Every soul born into life must possess the attributes of taste, reason, conscience and emotion. And each of these attributes implies this fundamental duality; being resolvable into a choice between hideousness, falsehood, evil, malice, and the opposites of these. But the soul itself, being a living and personal thing, can never, however deeply it plunges into evil, become the embodiment of evil, because by the mere fact of existing at all it has already defeated evil.
Any individual soul may give itself up to malice rather than to love, and may do its utmost to resist the creative power of love. But one thing it cannot do. It cannot become the embodiment of evil, because, by merely being alive, it is the eternal defiance of evil. Personality is the secret of the universe. The universe exists by reason of a struggle between what creates and what resists creation. Therefore personality exists by reason of a struggle between what creates and what resists creation. And the existence of personality, however desperate the struggle within itself may be, is a proof that the power of life is stronger than the power which resists life.
But we have to consider another and yet deeper dilemma. Since the existence of the universe depends upon the continuance of this unfathomable struggle and since the absolute victory of life over death, of love over malice, of truth over falsehood, of beauty over hideousness and of nobility over ignobility, would mean that the universe would end, are we therefore forced to the conclusion that evil is necessary to the fuller manifestation of good?

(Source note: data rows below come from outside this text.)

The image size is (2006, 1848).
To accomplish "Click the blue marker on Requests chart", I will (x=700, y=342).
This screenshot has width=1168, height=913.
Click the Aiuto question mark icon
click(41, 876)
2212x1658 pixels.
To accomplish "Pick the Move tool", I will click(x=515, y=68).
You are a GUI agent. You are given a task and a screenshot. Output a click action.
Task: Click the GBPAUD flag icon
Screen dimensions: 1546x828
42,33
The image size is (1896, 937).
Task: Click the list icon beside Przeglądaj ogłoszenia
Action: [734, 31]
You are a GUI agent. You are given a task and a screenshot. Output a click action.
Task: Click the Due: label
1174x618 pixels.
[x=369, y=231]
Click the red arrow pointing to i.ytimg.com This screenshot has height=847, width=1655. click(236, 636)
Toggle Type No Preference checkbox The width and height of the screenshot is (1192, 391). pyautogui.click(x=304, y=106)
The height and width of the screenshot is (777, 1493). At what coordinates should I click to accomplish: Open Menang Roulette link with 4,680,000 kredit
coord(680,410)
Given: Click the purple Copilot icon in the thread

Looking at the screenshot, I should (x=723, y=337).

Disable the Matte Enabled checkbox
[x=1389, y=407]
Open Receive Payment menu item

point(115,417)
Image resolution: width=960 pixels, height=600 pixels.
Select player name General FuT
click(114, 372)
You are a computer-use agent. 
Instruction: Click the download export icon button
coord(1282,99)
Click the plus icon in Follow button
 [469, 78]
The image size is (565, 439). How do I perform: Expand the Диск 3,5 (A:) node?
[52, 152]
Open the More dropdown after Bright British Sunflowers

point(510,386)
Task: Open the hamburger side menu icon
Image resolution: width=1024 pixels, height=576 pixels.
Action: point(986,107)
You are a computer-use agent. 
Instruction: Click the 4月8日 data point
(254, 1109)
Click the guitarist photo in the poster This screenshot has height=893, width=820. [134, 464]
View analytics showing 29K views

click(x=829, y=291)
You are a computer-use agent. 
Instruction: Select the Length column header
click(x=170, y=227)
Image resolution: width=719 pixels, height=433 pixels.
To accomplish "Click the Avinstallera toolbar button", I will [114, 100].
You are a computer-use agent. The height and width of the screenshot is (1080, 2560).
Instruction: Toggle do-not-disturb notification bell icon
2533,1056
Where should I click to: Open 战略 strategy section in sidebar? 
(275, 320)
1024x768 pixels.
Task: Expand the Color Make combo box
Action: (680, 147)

Undoubtedly we are forced to this conclusion. Not one of these primordial ideas, which find their synthesis in "the invisible companions of men," can be conceived without its opposite. And it is in the process of their unending struggle that the fuller realization of all of them is attained. And this struggle must inevitably assume a double character. It must assume the character of a struggle within the individual soul and of a struggle of the individual soul with other souls and with the universe. Such a struggle must be thought of as continually maintained in the soul of the "invisible companions of men" and maintained there with a depth of dramatic intensity at which we can only guess.
Only less false and dangerous than the dogma that the absolute victory of good over evil has already been achieved, is the dogma that these two eternal antagonists are in reality one and the same thing. They are only one and the same thing in the sense that neither is thinkable without the other; and in the sense that they create the universe by their conflict.
It is important in a matter as crucial as this matter, concerning "the invisible companions of men," not to advance a step beyond our starting-point till we have apprehended it from several different aspects and have gone over our ground again and again—even as builders of a bridge might test the solidity of their fabric stone by stone and arch by arch. By that "conscience in reason" which never allows us pleasantly to deceive ourselves, we are bound to touch, as it were with our very hands, every piece of stone work and every patch of cement which holds this desperate bridge together over the dark waters.
We have not, then, a right to say that every energy of the complex vision depends for its functioning upon the existence of these invisible companions. We have not a right to say—"if there were no such beings these energies could not function; but they do function; therefore there are such beings." What we have a right to say is simply this, that it is an actual experience that when two or more personalities come together and seek to express their various subjective impressions of these ultimate ideas there is always a tacit reference to some objective standard.
This objective standard cannot be thought of apart from personalities capable of embodying it. For these ultimate ideas are only real and living when embodied in personality. Apart from personality we are unable to grasp them; although we must recognize that the universe itself is composed of the very stuff of their contention. We have in the first place, then, completely eliminated from our discussion that "inscrutable mystery" behind the universe. In every direction we find the universe unfathomable; and though our power of thought stops abruptly at a certain limit, we have no reason to think that the universe stops there; and we have every reason to think that it continues—together with the unfathomable element in our souls—into impenetrably receding depths.
The universe, as we apprehend it, presents itself as a congeries of living souls united by some indefinable medium. These living souls are each possessed of that multiform activity which I have named the complex vision. Among the basic energies of this vision are some which in their functioning imply the pre-existence of certain primordial ideas.
These ideas are at once the eternally receding horizon and the eternally receding starting-point—the unfathomable past and the unfathomable future—of this procession of souls. The crux of the whole situation is found in the evasive and tantalizing problem of the real nature of these primordial ideas. Can "truth," can "beauty," can "goodness" be conceived of as existing in the universe apart from any individual soul?